Koenders’ vergelijking van Hongaarse vluchtelingen in ’56 en huidige migratiegolf raakt kant noch wal

door | 24 oktober 2016

Minister Bert Koenders heeft de herdenking van de Hongaarse opstand in 1956 in de Haagse Kloosterkerk afgelopen zondag aangegrepen om een politiek punt te maken.

Koenders gebruikte de gelegenheid om de Hongaren, het favoriete pispaaltje van Europa, de les te lezen over immigratie. De minister trok daarbij een vergelijking tussen de Hongaren die in 1956 Hongarije ontvluchtten toen de opstand tegen het communistische bewind met behulp van de Sovjet-Unie werd neergeslagen en de migratiestromen waar Europa momenteel mee te kampen heeft. Koenders bedoelde daarmee de Hongaarse opstelling in de migratiecrisis te kritiseren. De vergelijking tussen 1956 en nu gaat echter om meerdere redenen niet op.

Ten eerste gaat het om een heel andere schaal. Destijds ging het om zo’n 200.000 vluchtelingen, waarvan Nederland er zo’n 3.000 opnam. Vandaag de dag hebben we te maken met veel grotere aantallen vluchtelingen of mensen die zich daarvoor uitgeven. Het gaat daarbij niet zoals in 1956 om een afzienbaar aantal mensen, maar om een schier eindeloze stroom. Sinds Merkel haar beruchte uitspraken heeft gedaan, hebben steeds weer nieuwe mensen het plan opgevat naar Europa te trekken.

Ten tweede was het destijds duidelijk dat het om een afzienbaar aantal politieke vluchtelingen ging, terwijl Europa nu, naast een beperkt aantal politieke vluchtelingen, vooral te maken heeft met wat voor het gemak ‘economische vluchtelingen’ worden genoemd. Veel ‘vluchtelingen’ van nu hebben geen of vervalste papieren bij zich, wenden in veel gevallen voor dat ze uit Syrië komen, terwijl ze eigenlijk uit andere landen komen waar dikwijls helemaal geen oorlog is.

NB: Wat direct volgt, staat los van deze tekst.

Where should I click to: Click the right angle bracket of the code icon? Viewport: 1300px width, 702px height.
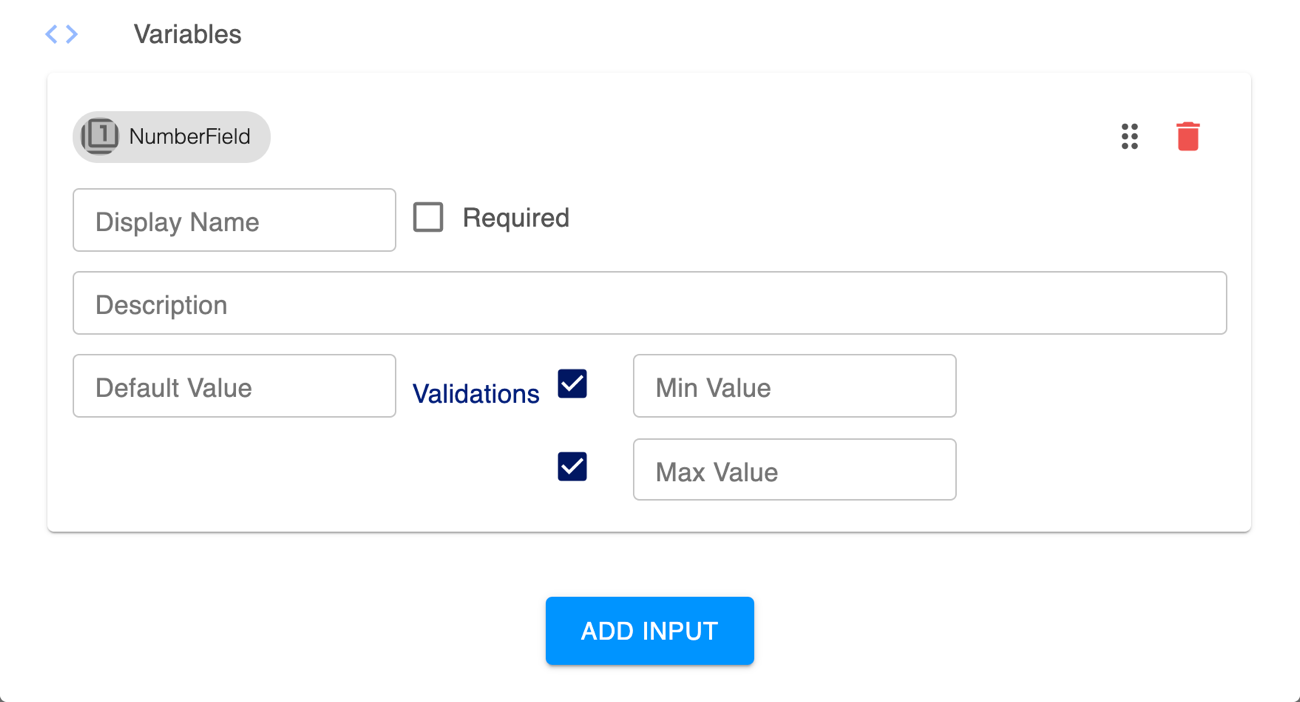72,34

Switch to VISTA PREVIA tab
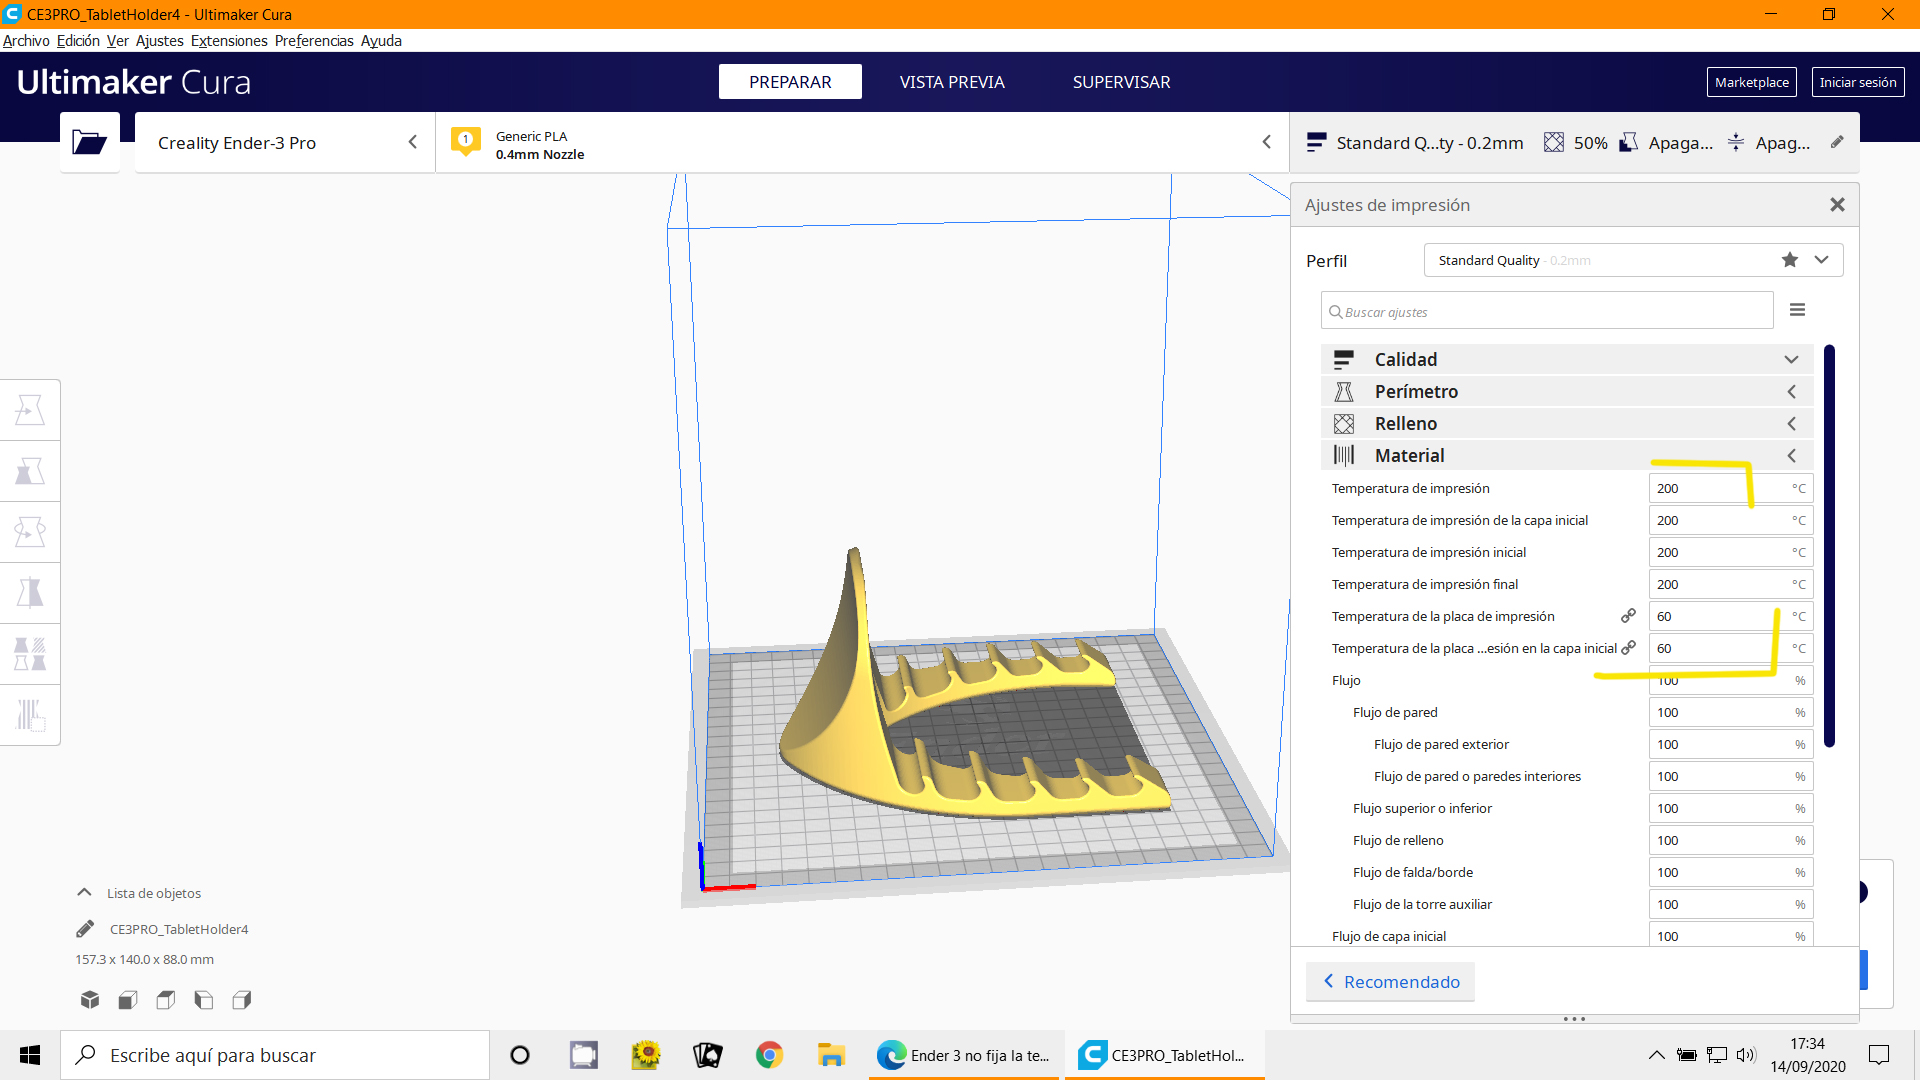[951, 82]
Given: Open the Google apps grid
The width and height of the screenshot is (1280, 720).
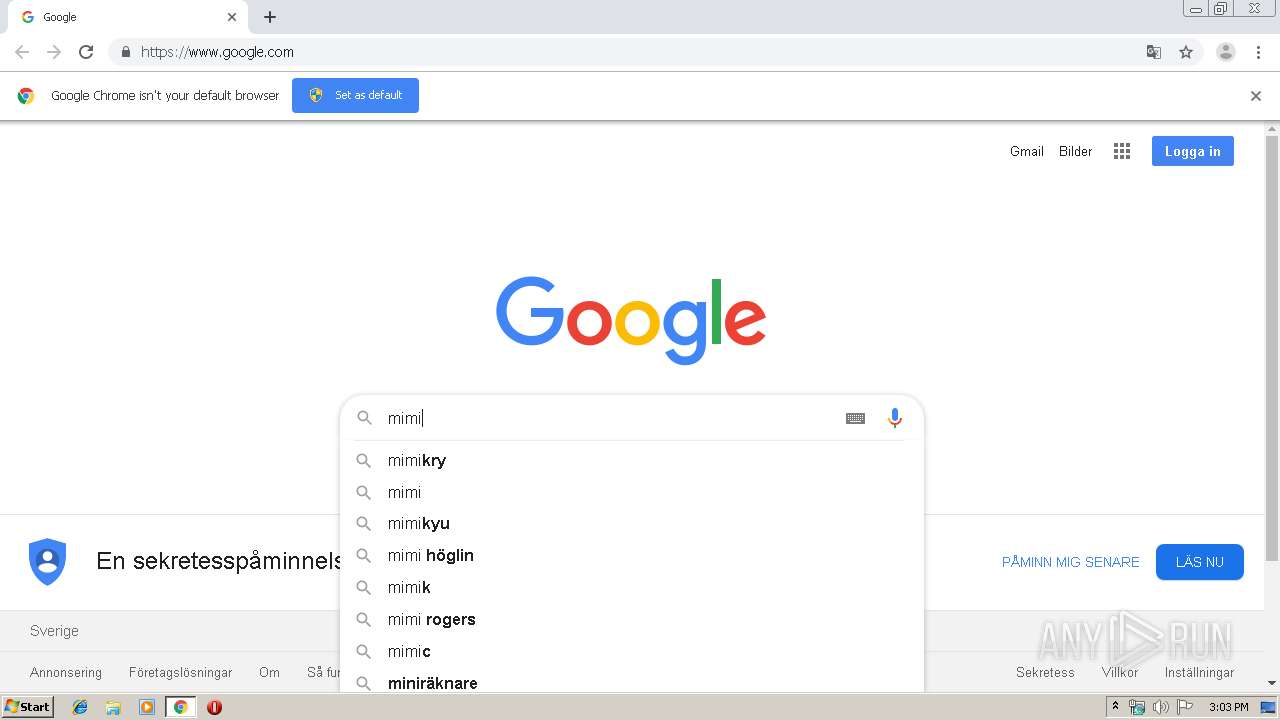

Ten derde vluchtten de Hongaren naar Oostenrijk, wat niet meer dan logisch is, aangezien dat een buurland van Hongarije is. Van daaruit werden de immigranten vervolgens op legale en ordelijke wijze verdeeld naar andere Europese landen. De huidige migratiestromen bewegen zich echter illegaal naar Duitsland en naar Noord- en West-Europa, waarbij ze door ettelijke veilige landen heen trekken die kennelijk niet aantrekkelijk genoeg zijn om daar asiel aan te vragen.

Ten vierde waren de Hongaren immigranten met een Europese achtergrond en waren ze dus relatief eenvoudig te integreren in de samenlevingen die hen opnamen. Dat gegeven werd nog versterkt door de beperkte aantallen waarom het ging. De huidige immigranten uit Azië en Afrika hebben echter een hele andere achtergrond, kennen de Europese geschiedenis, cultuur en gebruiken niet. Door hun grotere culturele afstand zijn ze veel lastiger te integreren. Dit gegeven wordt versterkt door het lagere, of in veel gevallen ontbrekende, opleidingsniveau. Doordat het om veel grotere aantallen gaat, hebben zich in diverse Europese steden inmiddels gemeenschappen gevormd die zich verzetten tegen integratie. Sommige buurten staan zelfs bij politie-agenten als ‘no go’-zones bekend.

In plaats van de Hongaren en de Nederlandse bevolking de les te lezen over angst voor vreemdelingen, kan Koenders beter eens bij zichzelf te rade gaan, welk aandeel zijn PvdA eigenlijk heeft in het op gang brengen van diverse migratiestromen, uit Afghanistan, Irak, Syrië en via Libië.